Cerpennya yang berjudul “Menyusu Ayah” menjadi cerpen terbaik Jurnal Perempuan
2003, sementara “Waktu Nayla” meraih penghargaan Cerpen Terbaik Kompas di tahun
yang sama. Selain menulis, Djenar juga menyutradai film Mereka Bilang, Saya
Monyet! (2008) dan SAIA (2009). Ia mendapat Piala Citra dari kategori Skenario
Adaptasi Terbaik bersama Indra Herlambang dan sebagai Sutradara Baru Terbaik
pada Festival Film Indonesia 2009. Kumpulan cerpen T(w)ITIT! adalah buku keenam
Djenar. Buku Djenar ini dibuat sebagai hadiah ulang tahun untuknya sendiri.
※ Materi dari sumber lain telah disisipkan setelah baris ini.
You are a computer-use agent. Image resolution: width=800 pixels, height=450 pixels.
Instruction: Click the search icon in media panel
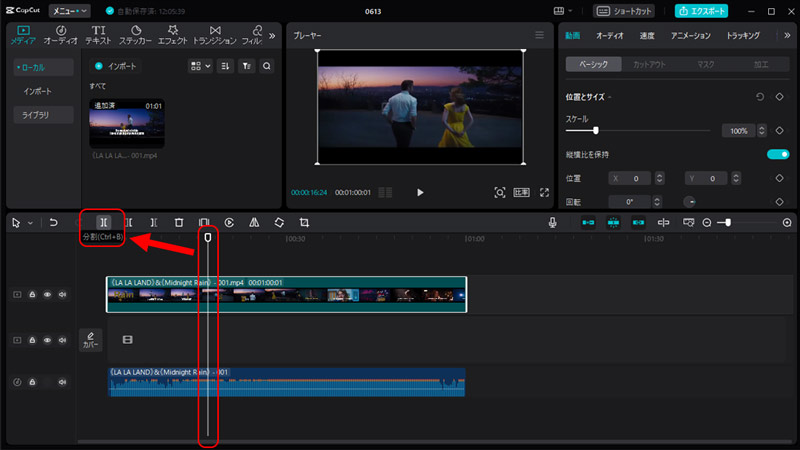(267, 66)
Semua cerita yang terdapat dalam kumpulan cerpen pada buku T(w)ITIT
dikembangkan berdasarkan status-status jejaring sosial Twitter. Kumpulan cerpen
ini terdiri dari 11 status twitter yang kemudian dikembangkannya menjadi 11
judul cerpen.
Status pertama adalah kematian tak akan pernah bisa mati
yang dikembangkannya menjadi sebuah cerpen yang berjudul UGD. Cerpen UGD
menceritakan tentang Nayla dan seseorang bernama Sumali yang ingin bertemu di
sebuah kafe, namun pertemuan mereka terhambat oleh beberapa hal yang pada
akhirnya berujung di rumah sakit. Dalam cerpen ini terdapat hal yang menarik
dari segi penulisan cerpen. Pada kalimat awal setiap paragraf, kata kerjanya
selalu sama dengan kata kerja kalimat awal paragraf selanjutnya. Sumali menunggu di sudut kafe dengan pelupuk
mata yang semakin memberat sambil menggenggam secarik surat. Nayla menunggu di
sudut ruang tunggu Unit Gawat Darurat sambil menggenggam secarik surat. Seperti
yang terihat pada contoh paragraf dalam cerpen UGD, kedua kalimat tersebut
memiliki kata kerja yang sama, yaitu menunggu dan menggenggam.
Status twitter yang
kedua adalah deeper than my fear of what
might happen to this country is my despair yang kemudian dikembangkan
menjadi sebuah cerpen yang berjudul Nayla. Cerpen Nayla di sini hanya
menceritakan kejadian perkosaan terhadap diri Nayla saat masih kecil. Yang
menarik dari cerpen ini adalah kesamaan antara paragraph awal dengan paragraph
mejelang akhir. Kesamaan ini terjadi juga pada beberapa cerpen yang lain
seperti Mimpi Nayla, Kosong, dan Petasan, Setan.
Status twitter ketiga
adalah bagaimana mungkin mengelak dari
luka dan kebahagiaan, pertemuan dan perpisahan, jika kita tak kuasa memilih
kelahiran dan menunda kematian? Yang kemudian dikembangkan menjadi sebuah
cerpen yang berjudul Mimpi Nayla. Menceritakan tentang Nayla yang saat itu
sudah memiliki seorang cucu, ia bermimpi bahwa saat perjalanan keluarga besan,
anak-anak, dan cucunya pergi ke Eropa. Dan beberapa saat setelahnya dia
mendengar kabar bahwa pesawat yang ditumpangi keluarganya jatuh dan menewaskan
semua penumpangnya.
Keempat, status
twitternya kehilangan adalah proses awal
menemukan yang dikembangkannya menjadi sebuah cerpen berjudul Jinxie.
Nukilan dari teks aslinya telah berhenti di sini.